ASRM2012: Surgery for endometriosis and endometrioma

 San Diego, 21 and 24 October 2012

The 68th Annual Meeting of the ASRM had plenty of coverage on endometriosis; not least two serious sessions on how to manage endometriosis surgically — and whether endometrioma can also be managed medically.

Surgical management of endometriosis

ASRM EndoSIG Chair, Dr Tommaso Falcone, presented an excellent overview of the surgical management of endometriosis in the second key note lecture of the meeting.  His main messages included:

ASRM EndoSIG Chair, Professor Tommaso Falcone

  • Experience does count in surgery in order to reduce recurrence of disease (ie. the more experienced the surgeon, the more likely s/he is to recognise and skilfully remove all disease, reducing the risk of recurrence);
  • We still have no definitive answer about whether to remove endometrioma (endometriotic cysts) prior to IVF and to what extent such removal may damage ovarian tissue and thus further compromise fertility;
  • We don’t know whether ablation surgery is better than excision surgery, and conducting a trial to determine this would be futile. Dr Falcone stressed that even randomising women, with different physical manifestations of the disease, to either treatment would be very difficult.  As an example he used endometriosis above the ureter: if this is ablated (burnt) you risk serious damage (burning) to the ureter, so how could one ethically randomise a woman to such a treatment?
  • Whereas there is no consensus on how to deal with bowel endometriosis (shaving vs. discoid resection vs. bowel resection) Dr Falcone stressed that as a surgeon it is important to recognise the risks and consequences associated with all of these procedures, and to discuss these with patients before embarking on this kind of surgery.

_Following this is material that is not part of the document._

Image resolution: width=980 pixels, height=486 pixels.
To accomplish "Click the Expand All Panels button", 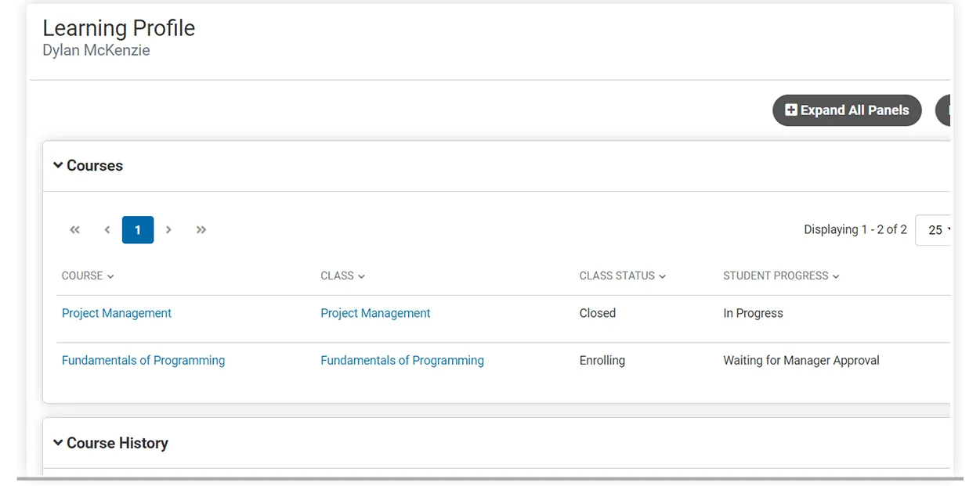I will [x=847, y=110].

The value of removing endometrioma

The ASRM EndoSIG’s “interactive session” on Wednesday afternoon included presentations from Drs David Adamson and Paolo Vercellini “debating” the value of removing endometrioma (also known as “chocolate cysts”).

Drs Paolo Vercellini and David Adamson, with session chair Dr Pamela Stratton

The overall “take-home message” was that of INDIVIDUALISATION.

In terms of fertility outcome, today there is no proven treatment pathway for women with endometrioma.  There is no known evidence of whether surgical removal, medical suppression, or immediate IVF treatment will improve pregnancy rates in women with endometriosis.

Furthermore one of the concerns raised during this session was whether surgical removal of ovarian cysts may compromise ovarian reserve.

Moving forward

How to handle endometrioma (chocolate cysts) is one of the (many) unanswered questions in endometriosis, and one of which the World Endometriosis Research Foundation (WERF) will attempt to address through one of its new studies (EndoART).